The second reason is where it gets interesting. Once you start reading
articles on building RESTful web services such as Joe Gregorio's How to Create a REST Protocol and Dispatching in a REST Protocol Application
you realize that how REST advocates talk about how one should build
RESTful applications is actually different from how the Web works. Few
web applications support HTTP methods other than GET and POST, few web
applications send out the correct MIME types when sending data to
clients, many Web applications use cookies for storing application
state instead of allowing hypermedia to be the engine of application
state (i.e. keeping the state in the URL) and in a suprisingly large
number of cases the markup in
documents being transmitted is invalid or malformed in some ways.
However the Web still works.
REST is an attempt to formalize the workings of the Web ex post facto.
However it describes an ideal of how the Web works and in many cases
the reality of the Web deviates significantly from what advocates of
RESTful approaches preach. The question is whether this disconnect
invalidates the teachings of REST. I think the answer is no.
In almost every case I've described above, the behavior of client
applications and the user experience would be improved if HTTP [and
XML] were used correctly. This isn't supposition, as the
developer of an RSS reader
my life and that of my users would be better if servers emitted the
correct MIME types for their feeds, the feeds were always at least
well-formed and feeds always pointed to related metadata/content such
as comment feeds (i.e. hypermedia is the engine of application state).

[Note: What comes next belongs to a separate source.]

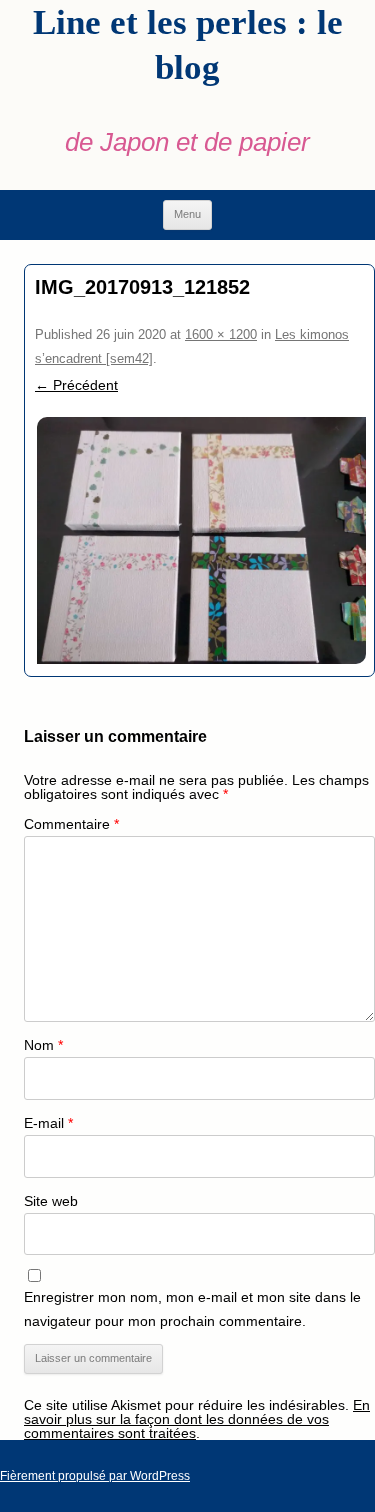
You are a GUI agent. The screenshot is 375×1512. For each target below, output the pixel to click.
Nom (43, 1045)
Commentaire (71, 824)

Let's get back the notion of the Two Webs. Right now, there is the
primarily HTML-powered Web which whose primary clients are Web browsers
and search engine bots. For better or worse, over time Web browsers
have had to deal with the fact that Web servers and Web masters ignore
several rules of the Web from using incorrect MIME types for files to
having malformed/invalid documents. This has cemented hacks and bad
practices as the status quo on the HTML web. It is unlikely this is
going to change anytime soon, if ever.
Where things get interesting is that we are now using the Web for more
than serving Web documents for Web browsers. The primary clients for
these documents aren't Web browsers written by Microsoft and Netscape AOL Mozilla and bots from a handful of search engines. For example, with RSS/Atom we have hundreds of clients
with more to come as the technology becomes more mainstream. Also Web
APIs becoming more popular, more and more Web sites are exposing
services to the world on the Web using RESTTful approaches. In all of
these examples, there is justification in being more rigorous in the
way one uses HTTP than one would be when serving HTML documents for
one's web site.
In conclusion, I completely agree with Robert Sayre's statement that there are really two kinds of HTTP. One is HTTP-For-Browsers, and
one is HTTP-For-APIs.
When talking about REST and HTTP-For-APIs, we should be careful not
to learn the wrong lessons from how HTTP-For-Browsers is used today.